*** Opening of EXTRACT ***

T.R.M. Howard: Doctor, Entrepreneur, Civil Rights Pioneer tells the remarkable story of one of the early leaders of the Civil Rights Movement.

A renaissance man, T.R.M. Howard (1908-1976) was a respected surgeon, important black community leader, and successful businessman. Howard's story reveals the importance of the black middle class, their endurance and entrepreneurship in the midst of Jim Crow, and their critical role in the early Civil Rights Movement.

In this powerful biography, David T. Beito and Linda Royster Beito shine a light on the life and accomplishments of this civil rights leader. Howard founded black community organizations, organized civil rights rallies and boycotts, championed free enterprise and the Second Amendment, critiqued Big Government and socialism, mentored Medgar Evers, fought the Ku Klux Klan, and helped lead the fight for justice for Emmett Till and others. Raised in poverty and witness to racial violence from a young age, Howard was passionate about justice and equality. Ambitious, zealous, and sometimes paradoxical, T.R.M. Howard provides a complete and fascinating portrait of an important leader all too often forgotten.

*** Close of EXTRACT ***

*WHAT THIS EXERCISE ASKS*:
A. Reproduce word for word the stretch of the book description from "In this powerful" through "too often forgotten.".
B. Decide whether each statement agrees with the book description, answering yes or no and quoting the deciding words: (i) Howard lived from 1908 to 1976. (ii) Howard grew up in wealth. (iii) Howard mentored Medgar Evers.
C. In the book description's sentence beginning "Howard founded", list every action credited to Howard.
Rely only on the book description for what follows.

*** Opening of RECORD EXCERPTS ***

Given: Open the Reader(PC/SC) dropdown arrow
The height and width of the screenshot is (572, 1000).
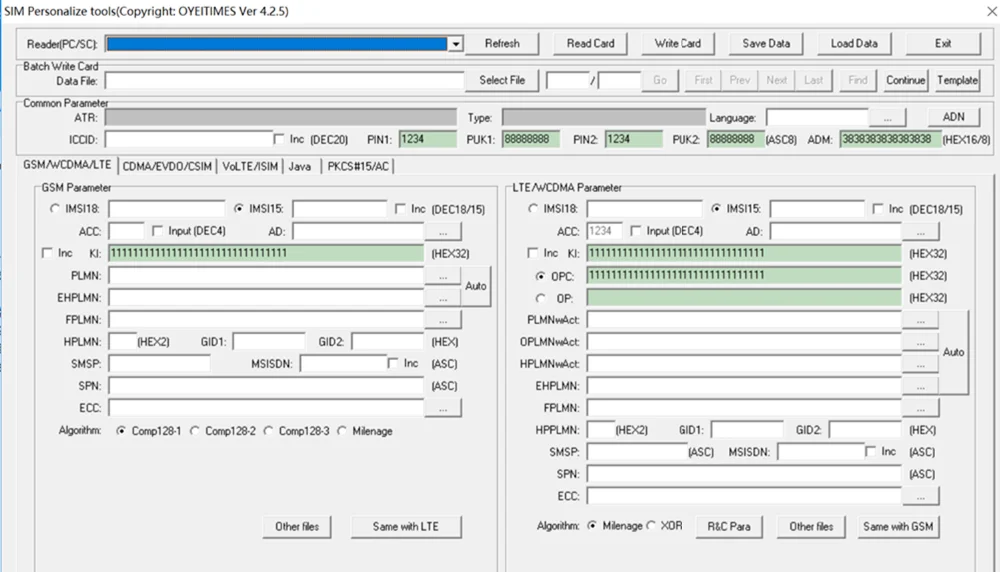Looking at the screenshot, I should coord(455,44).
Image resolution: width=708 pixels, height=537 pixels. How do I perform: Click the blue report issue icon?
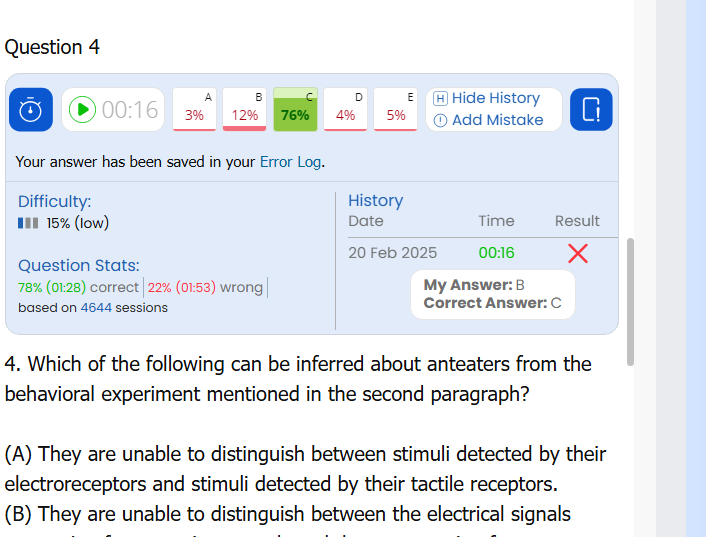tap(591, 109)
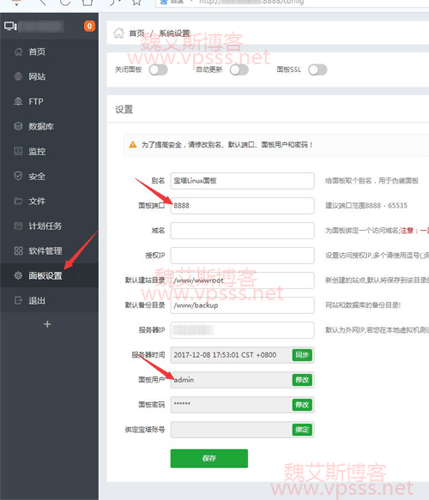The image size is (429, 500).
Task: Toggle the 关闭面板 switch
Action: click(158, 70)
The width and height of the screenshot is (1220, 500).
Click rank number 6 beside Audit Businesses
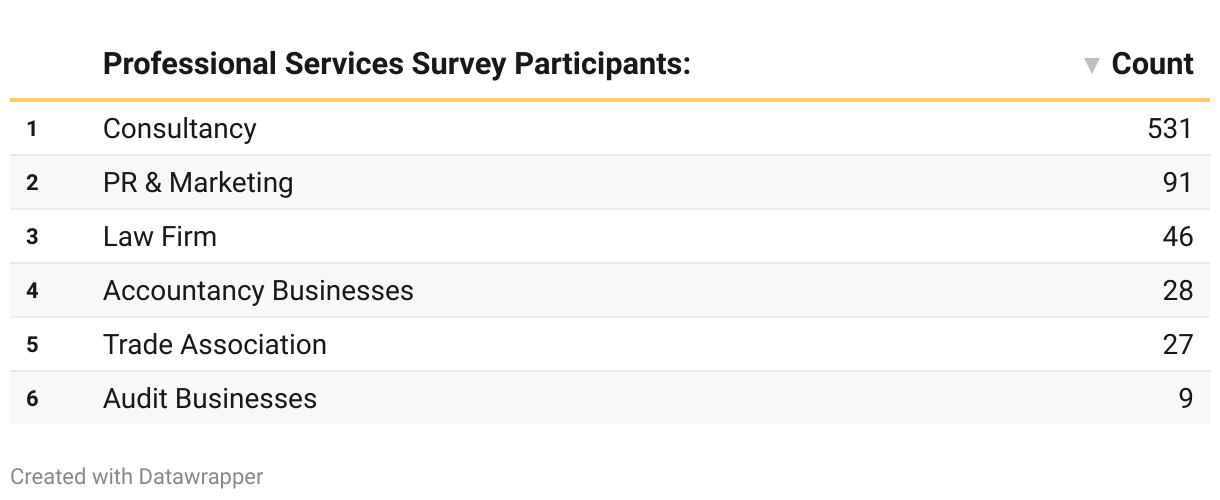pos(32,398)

*** Close of RECORD EXCERPTS ***
*** Opening of RECORD EXCERPTS ***

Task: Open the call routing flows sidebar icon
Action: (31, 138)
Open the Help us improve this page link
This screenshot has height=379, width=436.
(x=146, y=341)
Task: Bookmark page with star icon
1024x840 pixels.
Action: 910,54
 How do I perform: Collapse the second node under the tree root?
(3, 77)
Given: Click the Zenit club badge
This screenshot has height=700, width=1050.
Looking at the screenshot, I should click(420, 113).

*** Close of RECORD EXCERPTS ***

*ANSWERS BY ITEM*:
A.
In this powerful biography, David T. Beito and Linda Royster Beito shine a light on the life and accomplishments of this civil rights leader. Howard founded black community organizations, organized civil rights rallies and boycotts, championed free enterprise and the Second Amendment, critiqued Big Government and socialism, mentored Medgar Evers, fought the Ku Klux Klan, and helped lead the fight for justice for Emmett Till and others. Raised in poverty and witness to racial violence from a young age, Howard was passionate about justice and equality. Ambitious, zealous, and sometimes paradoxical, T.R.M. Howard provides a complete and fascinating portrait of an important leader all too often forgotten.

B. (i) Yes: "T.R.M. Howard (1908-1976)". (ii) No: "Raised in poverty". (iii) Yes: "mentored Medgar Evers".

C.
- founded black community organizations
- organized civil rights rallies and boycotts
- championed free enterprise and the Second Amendment
- critiqued Big Government and socialism
- mentored Medgar Evers
- fought the Ku Klux Klan
- helped lead the fight for justice for Emmett Till and others